How a small company can make use of data

Against this backdrop, the way in which small businesses use their data and, by extension, use Artificial Intelligence (AI) has become a hotly discussed business issue. But can a small business ever truly unlock the power of its data? Given obvious resourcing constraints is it a realistic aspiration for a small business or should they focus their attention on other things until they can use their data effectively and with better resources?

The power of data

According to a recent report by Microsoft UK, organisations investing in developing their ethical use of AI are already outperforming those that are not by 9%. Clearly, the effective use of AI and data science can be game-changing, but it is not only small businesses that are struggling to deploy data science. The same report reveals that 51% of UK leaders admit their organisation does not currently have an AI strategy in place. Incorporating data science into an operating model is as big a challenge as it is an opportunity, but what are the issues specific to smaller businesses and are they so very different to larger companies?

Data can be tricky to make sense of and, though start-ups or small organisations may not be sitting on the same volume of data as their larger counterparts, the variety and velocity will often be comparable. Precisely because small companies are often competing with larger, better-resourced competitors, it’s often absolutely critical that they can quickly make use of their data. The good news is that smaller organisations are in some ways better able to do this than larger, better-established ones.

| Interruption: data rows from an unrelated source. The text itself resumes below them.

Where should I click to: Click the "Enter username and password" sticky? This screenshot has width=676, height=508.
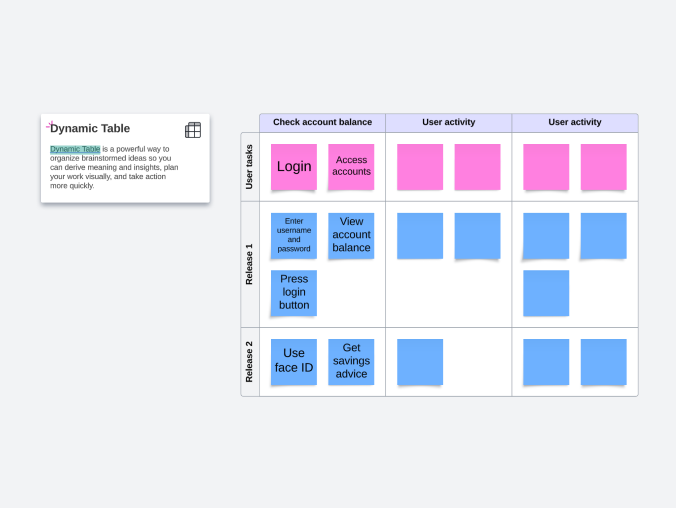(x=294, y=235)
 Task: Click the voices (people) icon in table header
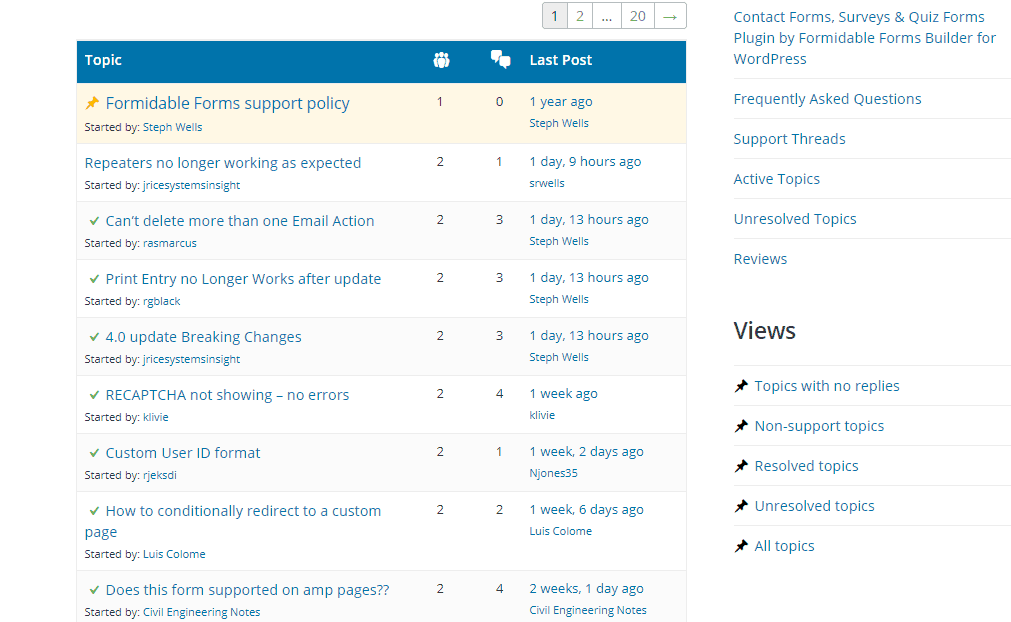click(x=441, y=60)

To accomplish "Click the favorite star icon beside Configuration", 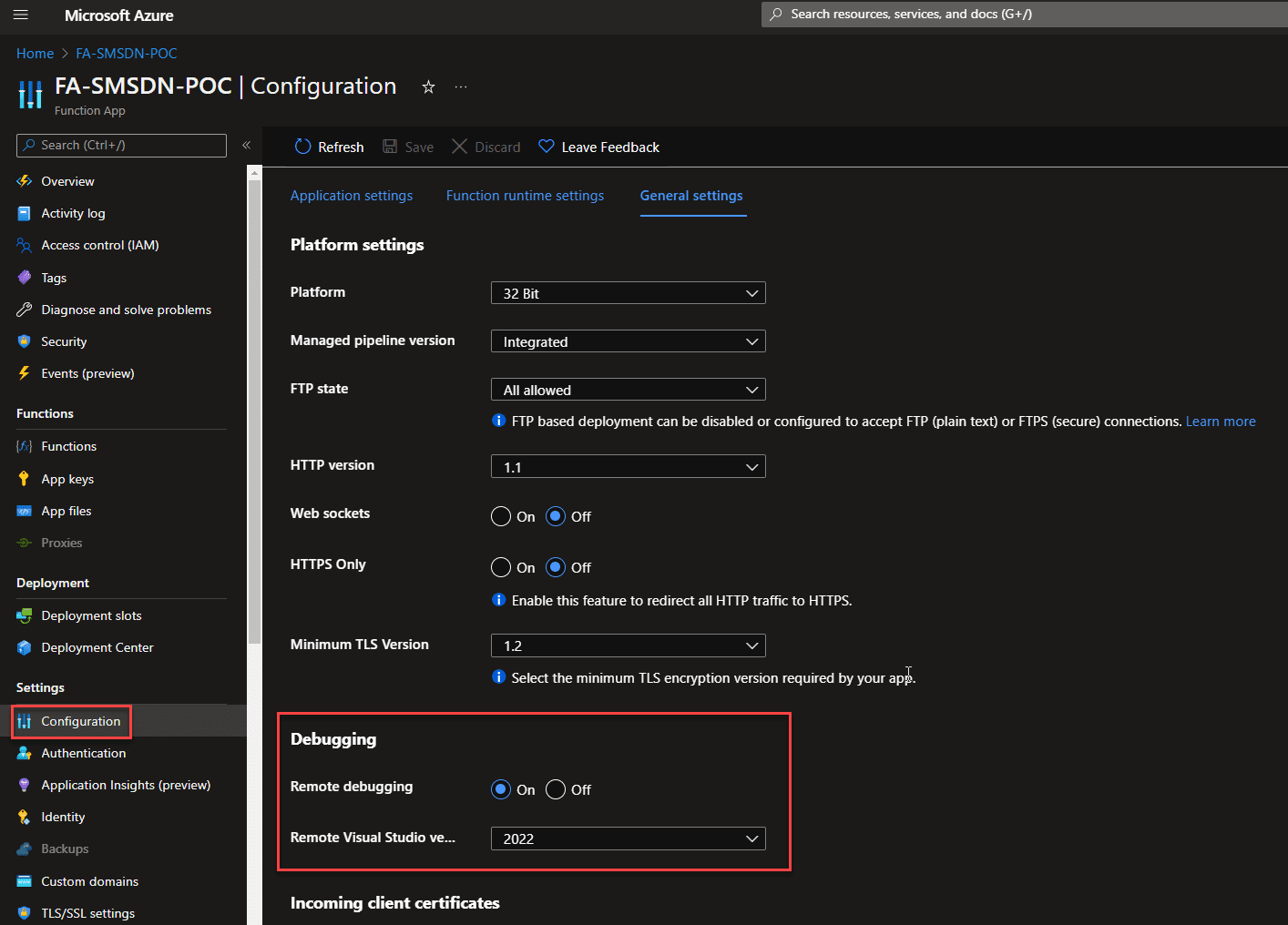I will tap(428, 87).
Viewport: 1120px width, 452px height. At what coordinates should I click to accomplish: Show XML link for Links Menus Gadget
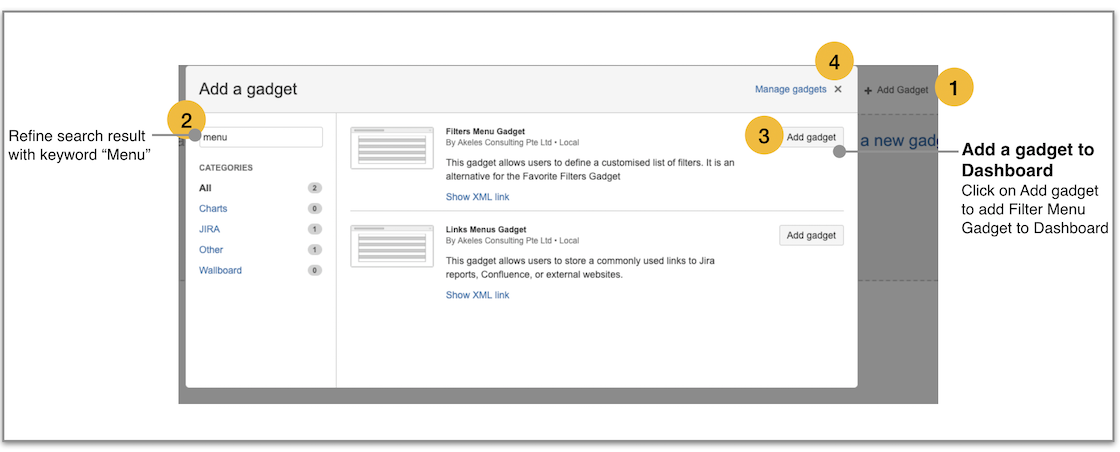coord(477,295)
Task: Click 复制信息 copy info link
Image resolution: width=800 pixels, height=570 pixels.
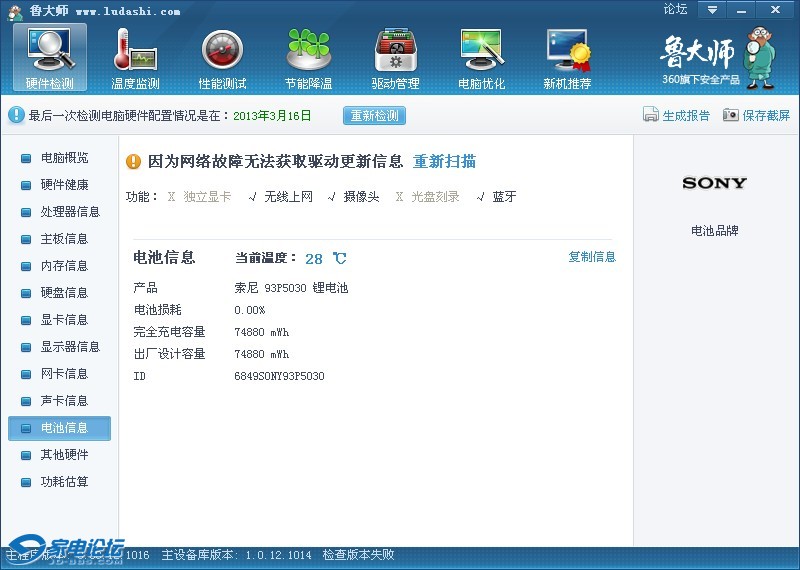Action: pyautogui.click(x=592, y=257)
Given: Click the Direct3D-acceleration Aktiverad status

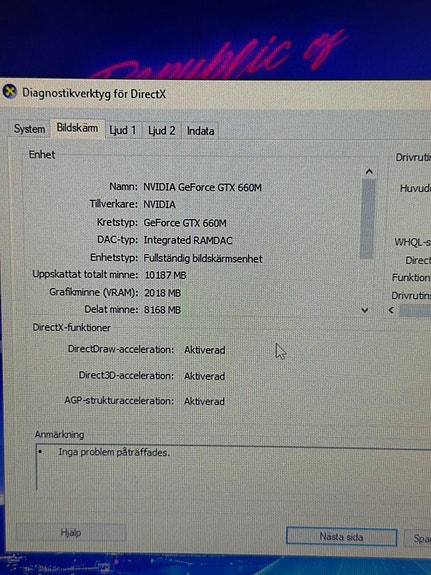Looking at the screenshot, I should point(205,376).

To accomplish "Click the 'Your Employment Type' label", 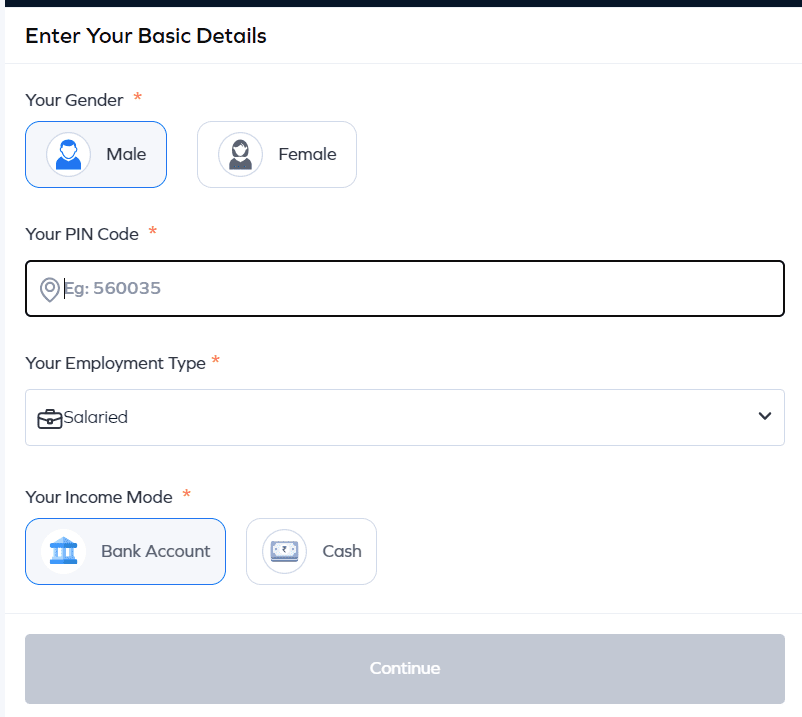I will [x=115, y=363].
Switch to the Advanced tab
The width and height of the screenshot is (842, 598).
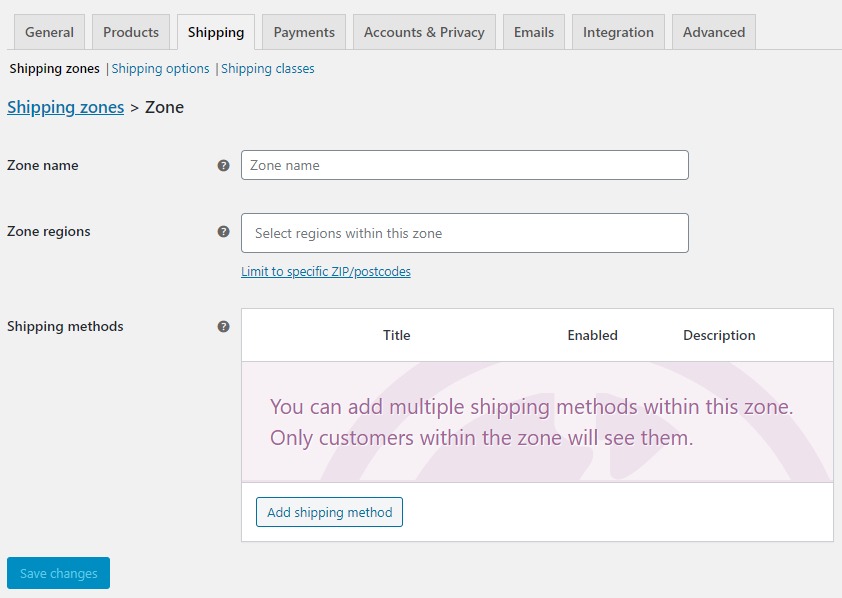713,31

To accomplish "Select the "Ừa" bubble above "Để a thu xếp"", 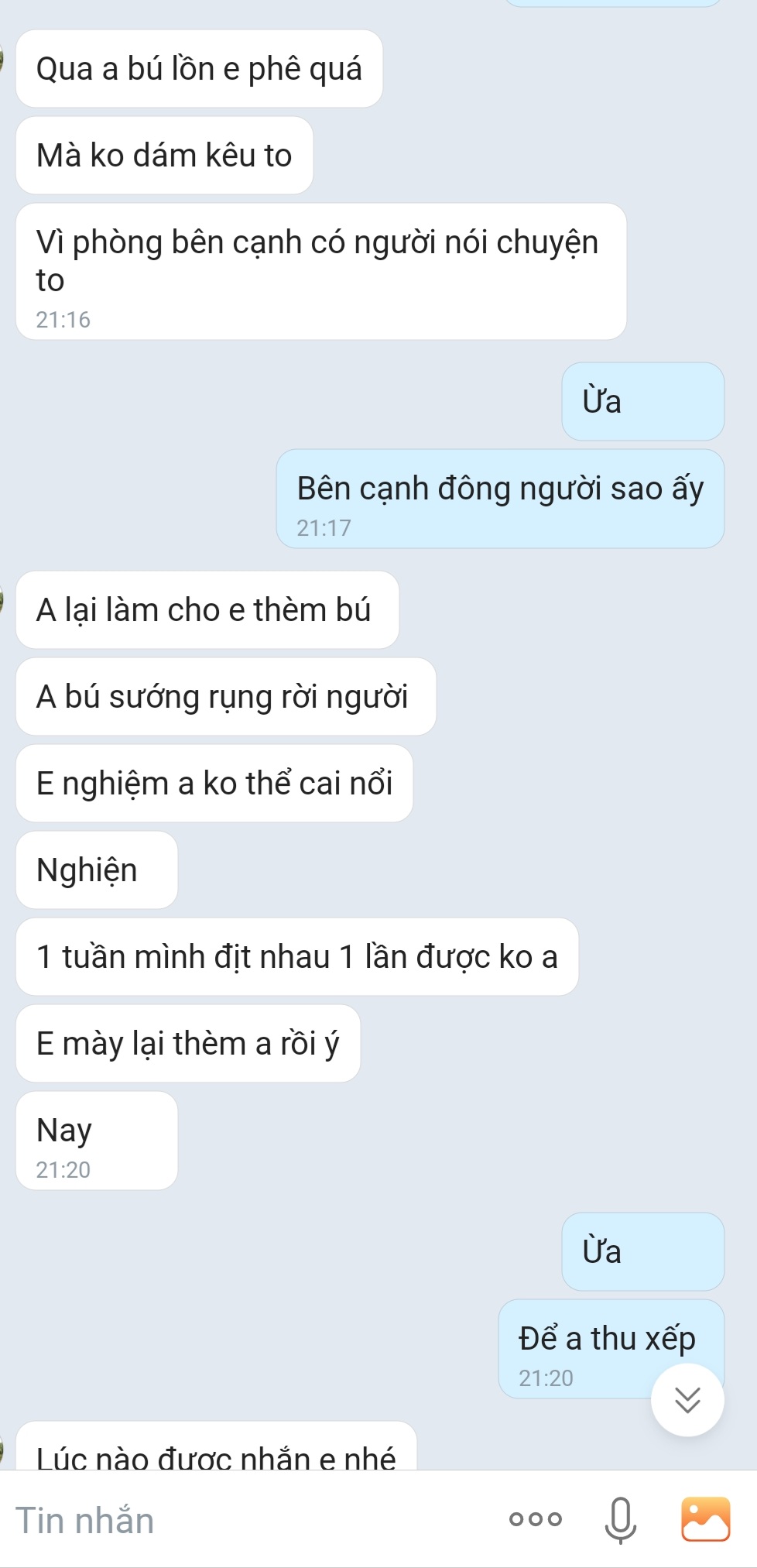I will 643,1252.
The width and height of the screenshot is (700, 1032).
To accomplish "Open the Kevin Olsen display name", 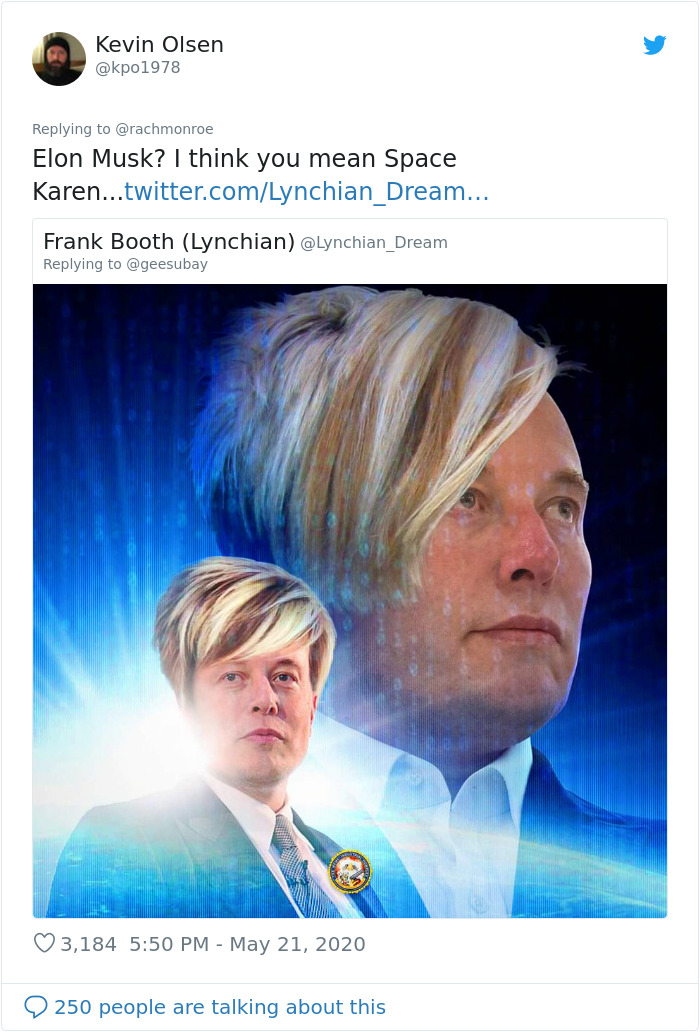I will (x=159, y=45).
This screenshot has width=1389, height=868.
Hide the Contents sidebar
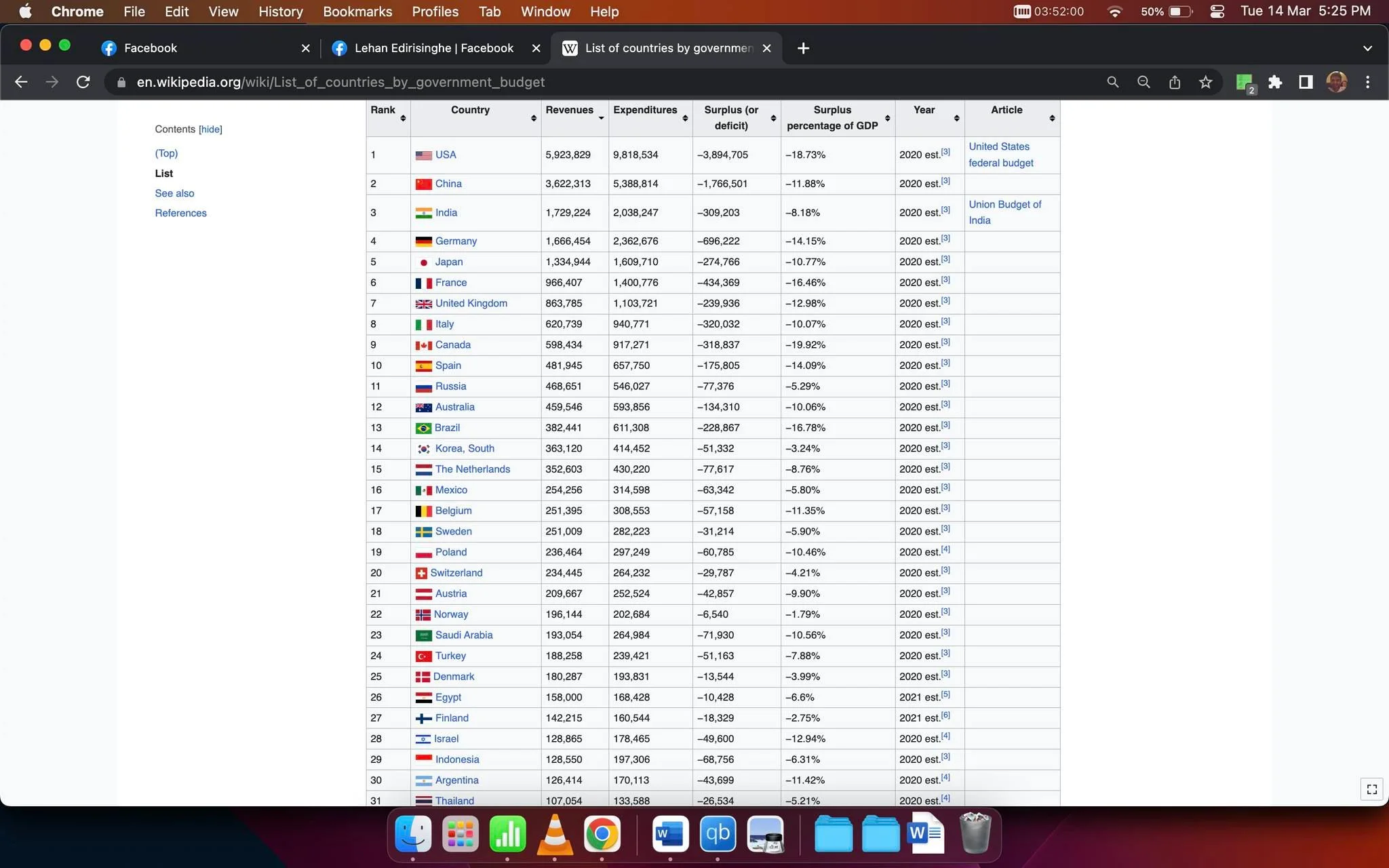click(210, 130)
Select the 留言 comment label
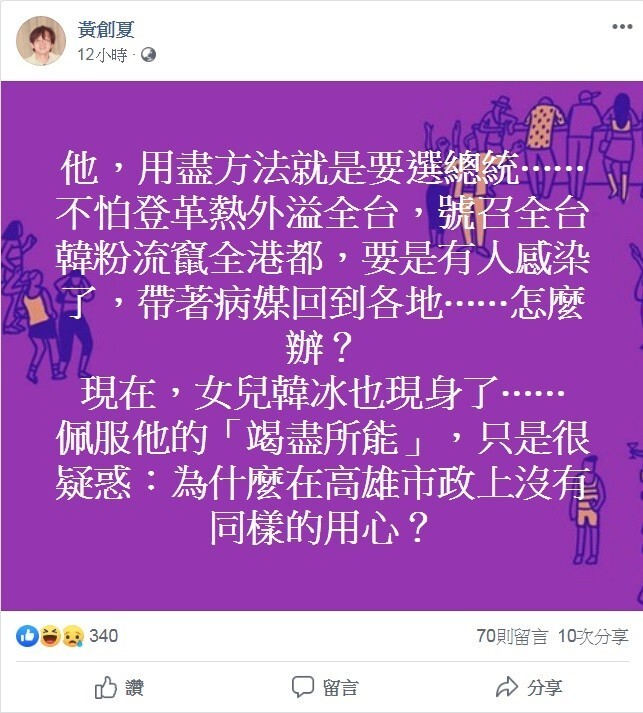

Primarily because they are more agile and have a mindset and a culture that lends itself far better to do things differently, they can iterate on ideas and models, learn from mistakes and quickly put working models to work in order to derive better business value. Secondly, start-ups and scale-ups have almost always been built with data in mind from day one. They will not have to grapple with clunky and outdated legacy technology systems and even more outdated ways of working and thinking.

The challenges of hiring

Many of the challenges I see in the deployment of data science in organisations of all types and sizes lies with the recruitment and retention of data scientists. These are the people with the skill set that can make sense of dynamic and complex data sets and right now they are a rare and in-demand breed. This is historically where big business has had a massive advantage, for they have been able to hire data science professionals and, by doing so, start to put data front and are of their organisation. Hiring teams of data scientists is not without its challenges, however. They are highly skilled and, therefore, expensive to hire. Crucially, it can be particularly difficult for those without a data science background to know if they are recruiting those with the right set of competencies and experience.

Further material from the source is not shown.